New studies, which show that many if not most patients who are not killed by COVID-19 nevertheless suffer lasting illnesses and other disabilities, indicate that universities which had students return to campus may face law suits for huge amounts of damages.

Many universities which decided to accept the risk of holding in-person classes this fall, and to have students return to crowded dormitories, fraternities, and sororities, may have assumed that the additional income from not having to discount tuition for on-line instruction, or from losing students who might opt out of on-line instruction - as well as money from dormitory rents, dining, and other campus fees - would more than cover any wrongful death actions because only a tiny percentage of students die as a result of exposure in what some have called a petri dish of infection and contagion second only to cruise ships.

But, as the Washington Post just reported, new medical studies could “utterly change the way we think about covid-19: not as a disease that kills a tiny percentage of patients, mostly the elderly or the obese, the hypertensive or diabetic, but one that attacks the heart in most of the people who get it, even if they don’t feel very sick. And maybe their lungs, kidneys or brains, too.”

Indeed, new medical studies suggest that, although the great majority of non-elderly adults who get COVID-19 do not die, many if not most do suffer lasting and often disabling injuries to their health.
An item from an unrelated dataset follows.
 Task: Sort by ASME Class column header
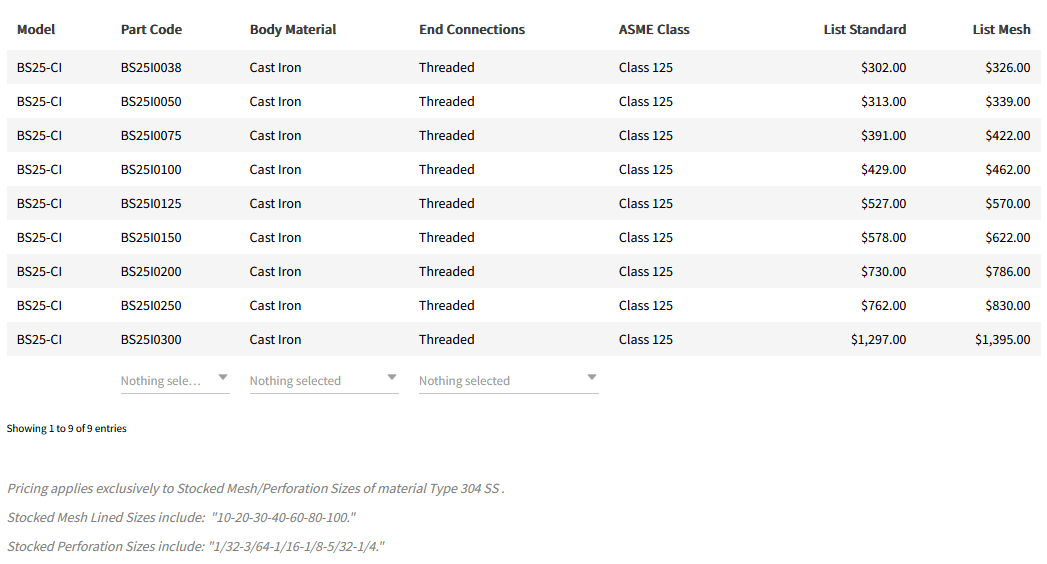point(654,30)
Recent developments where several university had to retreat from a fall in-person beginning, the growing percentage of COVID-19 sufferers who are young and otherwise healthy, and the recognition that many if not most who survive will suffer from permanent and expensive medical problems, including disabling ones, suggests that perhaps more colleges should ask returning students to sign a document acknowledging the unavoidable risk of infection, and waiving any liability on behalf of the institution of higher education.

Posted by: LawProf John Banzhaf | Aug 19, 2020 4:12:02 PM

I'm wondering if those universities that are forced to make retreat-to-remote decisions might do it on a unit-level basis this time. Law schools (and other grad programs) have a different calculus, as our students don't live together in giant dorms, and are also probably less likely to attend large parties after being warned against doing so.

Posted by: Donald Caster | Aug 19, 2020 3:51:05 PM

I had a different experience, I could not hear the students behind the masks. Way too muffled.

Posted by: AnonProf | Aug 19, 2020 1:57:09 PM

Thank you for sharing this. About how many students do you have in each section? Is everyone in person, or do you have some students attending on Zoom?

Posted by: a non | Aug 19, 2020 1:19:33 PM

Good to hear the semester is starting off well. Best of luck.

Posted by: thegreatdisappointment | Aug 19, 2020 12:56:28 PM

The comments to this entry are closed.